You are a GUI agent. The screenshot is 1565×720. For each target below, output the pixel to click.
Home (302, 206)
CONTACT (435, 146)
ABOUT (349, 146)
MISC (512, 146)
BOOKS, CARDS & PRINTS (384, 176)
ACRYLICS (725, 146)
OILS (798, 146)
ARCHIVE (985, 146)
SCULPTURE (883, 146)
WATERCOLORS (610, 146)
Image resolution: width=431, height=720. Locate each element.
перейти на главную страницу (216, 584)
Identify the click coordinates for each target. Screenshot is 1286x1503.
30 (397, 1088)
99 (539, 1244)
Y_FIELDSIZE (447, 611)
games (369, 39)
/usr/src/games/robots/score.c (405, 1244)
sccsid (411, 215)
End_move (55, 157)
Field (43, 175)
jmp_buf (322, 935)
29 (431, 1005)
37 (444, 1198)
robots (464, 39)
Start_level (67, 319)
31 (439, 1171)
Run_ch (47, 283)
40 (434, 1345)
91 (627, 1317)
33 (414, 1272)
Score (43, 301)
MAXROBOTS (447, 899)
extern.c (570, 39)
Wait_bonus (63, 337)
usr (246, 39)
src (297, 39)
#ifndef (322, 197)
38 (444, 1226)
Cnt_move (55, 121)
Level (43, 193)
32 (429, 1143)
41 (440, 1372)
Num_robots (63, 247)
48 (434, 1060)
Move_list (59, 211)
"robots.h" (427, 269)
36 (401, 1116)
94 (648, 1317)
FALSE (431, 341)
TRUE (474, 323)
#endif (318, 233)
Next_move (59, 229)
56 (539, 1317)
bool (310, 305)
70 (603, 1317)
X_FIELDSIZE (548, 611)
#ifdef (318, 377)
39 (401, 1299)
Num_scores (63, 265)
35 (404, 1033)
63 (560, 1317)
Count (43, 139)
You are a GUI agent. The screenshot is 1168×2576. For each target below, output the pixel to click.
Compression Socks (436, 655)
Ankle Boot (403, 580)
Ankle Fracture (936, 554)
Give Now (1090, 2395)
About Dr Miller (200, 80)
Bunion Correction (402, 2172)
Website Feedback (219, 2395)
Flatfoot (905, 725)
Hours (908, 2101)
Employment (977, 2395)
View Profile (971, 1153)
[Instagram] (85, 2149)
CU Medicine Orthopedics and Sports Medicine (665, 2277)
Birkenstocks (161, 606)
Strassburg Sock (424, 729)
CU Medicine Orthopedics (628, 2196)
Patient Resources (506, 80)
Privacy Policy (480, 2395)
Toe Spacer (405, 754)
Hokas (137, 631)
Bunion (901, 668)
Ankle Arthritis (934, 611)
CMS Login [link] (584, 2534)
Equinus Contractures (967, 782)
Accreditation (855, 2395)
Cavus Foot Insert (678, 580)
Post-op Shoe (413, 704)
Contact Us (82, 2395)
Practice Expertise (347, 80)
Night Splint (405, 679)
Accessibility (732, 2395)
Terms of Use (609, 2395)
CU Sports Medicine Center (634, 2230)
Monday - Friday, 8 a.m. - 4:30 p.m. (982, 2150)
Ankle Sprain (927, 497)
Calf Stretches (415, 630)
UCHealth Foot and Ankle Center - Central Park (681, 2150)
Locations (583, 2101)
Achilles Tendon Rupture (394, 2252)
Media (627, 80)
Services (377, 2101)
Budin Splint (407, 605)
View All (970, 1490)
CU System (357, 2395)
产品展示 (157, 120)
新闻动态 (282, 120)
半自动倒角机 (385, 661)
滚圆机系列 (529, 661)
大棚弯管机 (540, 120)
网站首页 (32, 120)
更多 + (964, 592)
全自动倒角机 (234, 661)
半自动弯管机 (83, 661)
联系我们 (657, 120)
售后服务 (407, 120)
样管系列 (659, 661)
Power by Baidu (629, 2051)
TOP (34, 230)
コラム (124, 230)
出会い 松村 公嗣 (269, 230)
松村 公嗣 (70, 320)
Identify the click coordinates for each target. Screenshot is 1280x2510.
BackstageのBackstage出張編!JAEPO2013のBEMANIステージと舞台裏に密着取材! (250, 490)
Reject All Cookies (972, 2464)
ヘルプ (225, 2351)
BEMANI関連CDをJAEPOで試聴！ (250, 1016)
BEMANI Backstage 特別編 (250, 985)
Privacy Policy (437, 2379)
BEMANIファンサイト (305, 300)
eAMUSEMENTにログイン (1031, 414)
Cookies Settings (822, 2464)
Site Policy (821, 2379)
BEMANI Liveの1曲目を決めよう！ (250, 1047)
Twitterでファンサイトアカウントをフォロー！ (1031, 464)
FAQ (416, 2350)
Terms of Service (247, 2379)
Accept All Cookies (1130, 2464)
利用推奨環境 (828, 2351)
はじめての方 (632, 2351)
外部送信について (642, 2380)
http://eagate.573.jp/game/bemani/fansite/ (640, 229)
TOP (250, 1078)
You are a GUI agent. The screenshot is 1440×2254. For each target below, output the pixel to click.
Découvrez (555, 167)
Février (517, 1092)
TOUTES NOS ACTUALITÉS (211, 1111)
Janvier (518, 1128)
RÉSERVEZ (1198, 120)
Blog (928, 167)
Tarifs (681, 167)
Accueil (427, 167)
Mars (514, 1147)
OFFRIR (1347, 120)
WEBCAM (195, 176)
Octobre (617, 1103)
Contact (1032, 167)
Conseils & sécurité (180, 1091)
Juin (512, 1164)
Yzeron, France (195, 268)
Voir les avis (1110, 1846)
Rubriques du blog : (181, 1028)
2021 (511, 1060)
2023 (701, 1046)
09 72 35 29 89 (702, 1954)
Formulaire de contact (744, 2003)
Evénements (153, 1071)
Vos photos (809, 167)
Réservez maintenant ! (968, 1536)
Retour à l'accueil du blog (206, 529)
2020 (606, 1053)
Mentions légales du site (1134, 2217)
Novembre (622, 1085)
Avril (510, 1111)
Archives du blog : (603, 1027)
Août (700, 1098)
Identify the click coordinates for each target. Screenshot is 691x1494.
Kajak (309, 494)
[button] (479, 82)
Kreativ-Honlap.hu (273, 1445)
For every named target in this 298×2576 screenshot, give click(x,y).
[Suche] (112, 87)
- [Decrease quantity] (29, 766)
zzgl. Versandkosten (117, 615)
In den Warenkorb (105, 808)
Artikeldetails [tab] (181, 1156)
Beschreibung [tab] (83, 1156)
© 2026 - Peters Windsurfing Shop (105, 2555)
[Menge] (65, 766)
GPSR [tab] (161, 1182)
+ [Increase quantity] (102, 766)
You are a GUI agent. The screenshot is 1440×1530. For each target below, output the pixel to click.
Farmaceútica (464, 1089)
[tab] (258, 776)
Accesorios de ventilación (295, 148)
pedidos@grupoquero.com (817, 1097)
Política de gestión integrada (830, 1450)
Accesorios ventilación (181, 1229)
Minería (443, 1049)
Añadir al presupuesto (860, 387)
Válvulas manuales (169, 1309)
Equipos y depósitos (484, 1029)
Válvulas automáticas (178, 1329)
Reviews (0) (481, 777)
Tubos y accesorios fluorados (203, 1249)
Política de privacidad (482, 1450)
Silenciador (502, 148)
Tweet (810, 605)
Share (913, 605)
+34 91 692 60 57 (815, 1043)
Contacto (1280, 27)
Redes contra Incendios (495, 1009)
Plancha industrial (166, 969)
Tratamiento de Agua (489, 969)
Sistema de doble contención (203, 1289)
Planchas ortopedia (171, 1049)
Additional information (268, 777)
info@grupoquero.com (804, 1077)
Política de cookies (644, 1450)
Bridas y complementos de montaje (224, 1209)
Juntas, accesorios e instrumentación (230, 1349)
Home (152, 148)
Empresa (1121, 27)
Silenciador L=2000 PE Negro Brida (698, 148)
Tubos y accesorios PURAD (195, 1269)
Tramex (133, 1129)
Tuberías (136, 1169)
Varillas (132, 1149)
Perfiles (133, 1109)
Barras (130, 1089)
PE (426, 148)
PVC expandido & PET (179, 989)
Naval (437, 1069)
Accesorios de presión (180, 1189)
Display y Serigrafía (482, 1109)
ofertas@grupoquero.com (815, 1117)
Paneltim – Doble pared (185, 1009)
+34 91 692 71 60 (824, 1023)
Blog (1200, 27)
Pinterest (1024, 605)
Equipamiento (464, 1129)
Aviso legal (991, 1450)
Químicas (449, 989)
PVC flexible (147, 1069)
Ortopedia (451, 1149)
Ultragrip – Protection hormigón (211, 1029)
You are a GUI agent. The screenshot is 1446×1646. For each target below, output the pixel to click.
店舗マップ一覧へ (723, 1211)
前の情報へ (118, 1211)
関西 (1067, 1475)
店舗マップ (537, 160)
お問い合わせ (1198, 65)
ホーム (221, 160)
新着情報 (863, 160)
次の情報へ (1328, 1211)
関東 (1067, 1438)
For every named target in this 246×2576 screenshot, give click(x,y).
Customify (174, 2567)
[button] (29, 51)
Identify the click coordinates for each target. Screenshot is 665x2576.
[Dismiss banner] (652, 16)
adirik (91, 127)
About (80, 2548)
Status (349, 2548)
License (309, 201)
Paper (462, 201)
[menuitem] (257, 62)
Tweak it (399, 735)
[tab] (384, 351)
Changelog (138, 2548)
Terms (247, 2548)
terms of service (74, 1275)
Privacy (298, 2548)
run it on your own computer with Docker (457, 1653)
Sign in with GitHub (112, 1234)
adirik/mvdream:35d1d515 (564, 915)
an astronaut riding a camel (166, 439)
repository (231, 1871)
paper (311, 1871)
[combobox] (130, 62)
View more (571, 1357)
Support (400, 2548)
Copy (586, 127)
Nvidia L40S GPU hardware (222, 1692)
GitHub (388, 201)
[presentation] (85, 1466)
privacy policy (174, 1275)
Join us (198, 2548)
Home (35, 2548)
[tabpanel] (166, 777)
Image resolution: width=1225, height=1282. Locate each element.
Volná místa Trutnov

### GIVEN INSTRUCTION
Reproduce verbatim the lines of the data starting at the line that contains "41 (440, 1372)" and ending at the line that contains "新闻动态 (282, 120)", both included.

### FULL SOLUTION
41 (440, 1372)
Num_robots (63, 247)
48 (434, 1060)
Move_list (59, 211)
"robots.h" (427, 269)
36 (401, 1116)
94 (648, 1317)
FALSE (431, 341)
TRUE (474, 323)
#endif (318, 233)
Next_move (59, 229)
56 (539, 1317)
bool (310, 305)
70 (603, 1317)
X_FIELDSIZE (548, 611)
#ifdef (318, 377)
39 (401, 1299)
Num_scores (63, 265)
35 (404, 1033)
63 (560, 1317)
Count (43, 139)
You are a GUI agent. The screenshot is 1168×2576. For each target below, output the pixel to click.
Compression Socks (436, 655)
Ankle Boot (403, 580)
Ankle Fracture (936, 554)
Give Now (1090, 2395)
About Dr Miller (200, 80)
Bunion Correction (402, 2172)
Website Feedback (219, 2395)
Flatfoot (905, 725)
Hours (908, 2101)
Employment (977, 2395)
View Profile (971, 1153)
[Instagram] (85, 2149)
CU Medicine Orthopedics and Sports Medicine (665, 2277)
Birkenstocks (161, 606)
Strassburg Sock (424, 729)
CU Medicine Orthopedics (628, 2196)
Patient Resources (506, 80)
Privacy Policy (480, 2395)
Toe Spacer (405, 754)
Hokas (137, 631)
Bunion (901, 668)
Ankle Arthritis (934, 611)
CMS Login [link] (584, 2534)
Equinus Contractures (967, 782)
Accreditation (855, 2395)
Cavus Foot Insert (678, 580)
Post-op Shoe (413, 704)
Contact Us (82, 2395)
Practice Expertise (347, 80)
Night Splint (405, 679)
Accessibility (732, 2395)
Terms of Use (609, 2395)
CU Sports Medicine Center (634, 2230)
Monday - Friday, 8 a.m. - 4:30 p.m. (982, 2150)
Ankle Sprain (927, 497)
Calf Stretches (415, 630)
UCHealth Foot and Ankle Center - Central Park (681, 2150)
Locations (583, 2101)
Achilles Tendon Rupture (394, 2252)
Media (627, 80)
Services (377, 2101)
Budin Splint (407, 605)
View All (970, 1490)
CU System (357, 2395)
产品展示 (157, 120)
新闻动态 (282, 120)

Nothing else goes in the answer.